Penn Medicine Awards of Excellence Honor Faculty

Oct 24 2014

Penn Medicine Awards of Excellence Honor Faculty

excellenceThe 2014 Penn Medicine Awards of Excellence recognize faculty from The Perelman School of Medicine who exemplify the highest values of innovation, commitment to service, leadership, dedication to patient care, and scholarship and teaching. Four recipients’ distinguished work encompasses their scientific endeavors at The Children’s Hospital of Philadelphia:

“I am extremely proud of this year's distinguished recipients of the Penn Medicine Awards of Excellence,” said J. Larry Jameson, MD, PhD, executive vice president of the University of Pennsylvania Health System and dean of The Perelman School of Medicine at the University of Pennsylvania. “The contributions of these clinicians and scientists exemplify the outstanding quality of patient care, mentoring, research, and teaching of our world-class faculty. They epitomize the preeminence and impact we all strive to achieve in our shared mission to improve human health, eradicate disease, and provide compassionate care.”

The awardees shared their reactions to this outstanding accomplishment and described some of the projects that demonstrate their drive, dedication, and professionalism.

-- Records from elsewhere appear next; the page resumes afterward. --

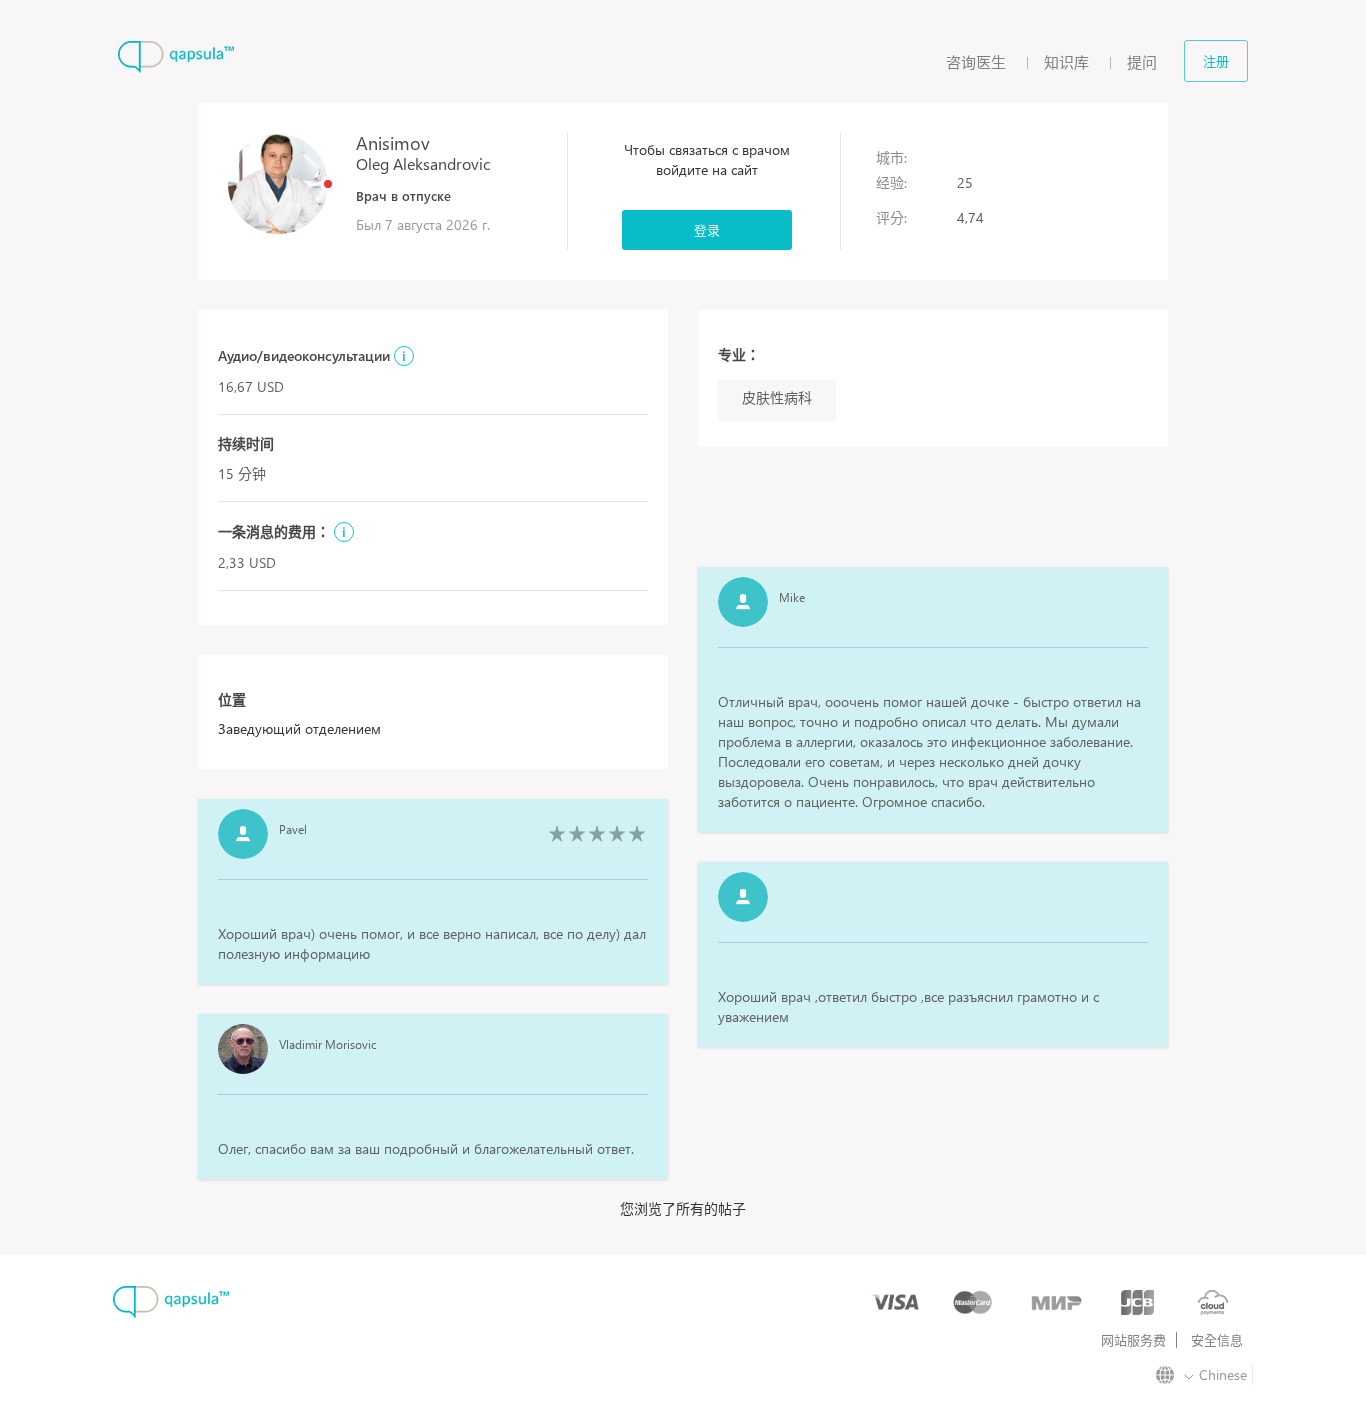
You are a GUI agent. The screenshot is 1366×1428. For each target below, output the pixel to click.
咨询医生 (976, 62)
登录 (707, 229)
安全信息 (1217, 1340)
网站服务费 (1133, 1340)
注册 (1216, 60)
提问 (1142, 62)
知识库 (1066, 62)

Congratulations to all of the winners!

Dr. Blobel is a hematology researcher in the Department of Pediatrics at The Children’s Hospital of Philadelphia and a professor of pediatrics at The Perelman School of Medicine: “The award recognizes the highly productive people in our group who have carried out all the work and made the lab into what it is today.

“In recent years what we consider to be our breakthroughs are related to two major areas of investigation. One involves the study of higher order chromatin architecture and the development of reagents to alter it with an eye on therapeutic uses. In particular, we have developed an approach that might be suitable as a strategy to treat sickle cell anemia.

“The other involves studies into epigenetic ‘memory’ as it pertains to cell division. During mitosis our chromatin undergoes massive changes in the way it is organized, and virtually all genes are silenced, and it is believed that specific mechanisms are in place that ensure that the correct gene expression patterns are restored upon exit from mitosis. We think that such mechanisms help cells to maintain their identity and differentiation state. Our lab has gained insights into this question and in the process developed tools that are useful to investigators pursuing similar questions.”

Read our latest blog about Dr. Blobel’s work.

Dr. Miller is a psychologist and director of research for the Division of Adolescent Medicine at The Children’s Hospital of Philadelphia, as well as an assistant professor of pediatrics: “I am so gratified to work at CHOP and Penn, with such a rich array of collaborators doing interesting and innovative work. My research on child and adolescent decision making has depended on the support of multiple clinical programs and principal investigators at CHOP, as well as an effective and talented research staff.  The overall goal of my work is to identify the ways in which children and adolescents can be involved in decision making about their own health, to enhance their sense of control and facilitate effective decision making as they mature.”

Read our latest blog about Dr. Miller’s work:

Dr. Liu is a pediatric neuro-ophthalmologist and faculty member of the Ophthalmology Division at The Children’s Hospital of Philadelphia, and a professor of neurology and ophthalmology at Penn: “I have to admit that I was humbled by the Lindback Award. Looking at some of the comments about my teaching, I didn't realize that I had had such a positive influence as a teacher. To follow in the footsteps of other highly acclaimed, great teachers is really quite an honor — one that I never really expected.”

Dr. Marsh is an assistant professor of neurology and pediatrics at The Children’s Hospital of Philadelphia:  “I am thrilled to have been awarded the Leonard Berwick teaching award. I work hard to infuse my clinical teaching with the basic science fundamentals that are important for all students and residents to remember during their clinical training.  In my role as a physician scientist, I study the basic physiological mechanisms underlying a disease, infantile spasms, that I diagnosis and treat in children. Hence, in my day-to-day work, I attempt to merge the science and clinical realms and instill this approach to the students I teach.  I find my work, going from basic mechanisms to the patient, very fulfilling and one of the most rewarding parts of my job.”